The Ghost Pirates, by William Hope Hodgson


The Council

A few minutes later, the Second Mate came forrard again. I was still standing near the rigging, holding the lantern, in an aimless sort of way.

“That you, Plummer?” he asked.

“No, Sir,” I said. “It’s Jessop.”

“Where’s Plummer, then?” he inquired.

“I don’t know, Sir,” I answered. “I expect he’s gone forrard. Shall I go and tell him you want him?”

“No, there’s no need,” he said. “Tie your lamp up in the rigging — on the sheerpole there. Then go and get his, and shove it up on the starboard side. After that you’d better go aft and give the two ’prentices a hand in the lamp locker.”

“i, i, Sir,” I replied, and proceeded to do as he directed.
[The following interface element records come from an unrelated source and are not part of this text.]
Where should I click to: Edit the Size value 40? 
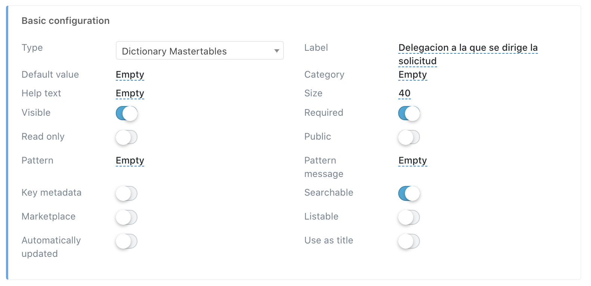[405, 93]
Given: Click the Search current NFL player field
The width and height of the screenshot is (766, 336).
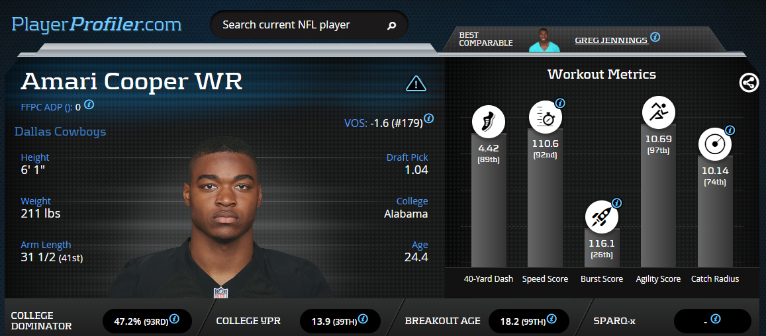Looking at the screenshot, I should tap(309, 25).
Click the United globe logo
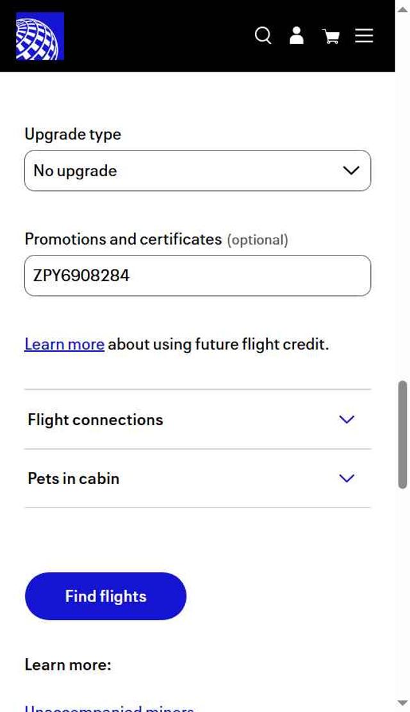This screenshot has width=410, height=712. pos(40,36)
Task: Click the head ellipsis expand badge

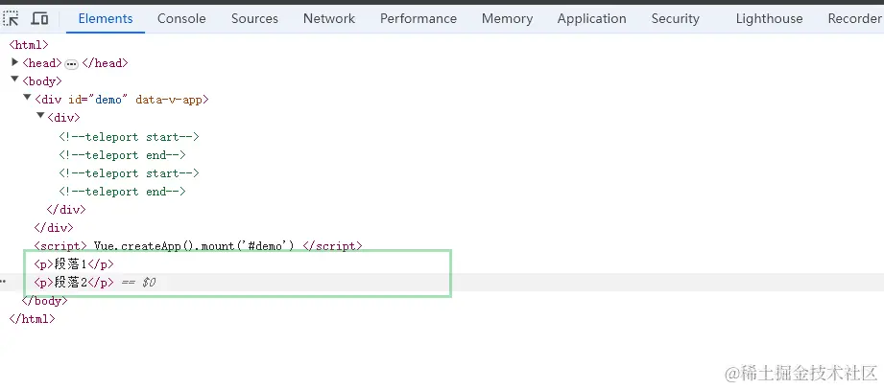Action: click(x=71, y=63)
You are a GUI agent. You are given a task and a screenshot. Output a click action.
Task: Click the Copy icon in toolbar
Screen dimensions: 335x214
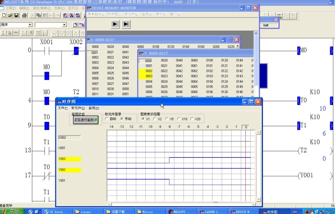pyautogui.click(x=38, y=15)
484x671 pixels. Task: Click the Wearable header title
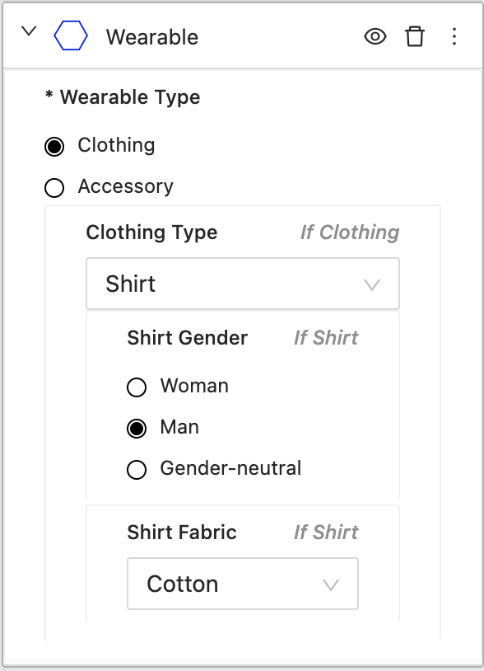click(x=152, y=37)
After I had got the light from Plummer, and lashed it up to the starboard sherpole, I hurried aft. I found Tammy and the other ’prentice in our watch, busy in the locker, lighting lamps.

“What are we doing?” I asked.

“The Old Man’s given orders to lash all the spare lamps we can find, in the rigging, so as to have the decks light,” said Tammy. “And a damned good job too!”

He handed me a couple of the lamps, and took two himself.

“Come on,” he said, and stepped out on deck. “We’ll fix these in the main rigging, and then I want to talk to you.”

“What about the mizzen?” I inquired.

“Oh,” he replied. “He” (meaning the other ’prentice) “will see to that. Anyway, it’ll be daylight directly.”

We shoved the lamps up on the sherpoles — two on each side. Then he came across to me.

“Look here, Jessop!” he said, without any hesitation. “You’ll have to jolly well tell the Skipper and the Second Mate all you know about all this.”

“How do you mean?” I asked.

“Why, that it’s something about the ship herself that’s the cause of what’s happened,” he replied. “If you’d only explained to the Second Mate when I told you to, this might never have been!”

“But I don’t know,” I said. “I may be all wrong. It’s only an idea of mine. I’ve no proofs —”

“Proofs!” he cut in with. “Proofs! what about tonight? We’ve had all the proofs ever I want!”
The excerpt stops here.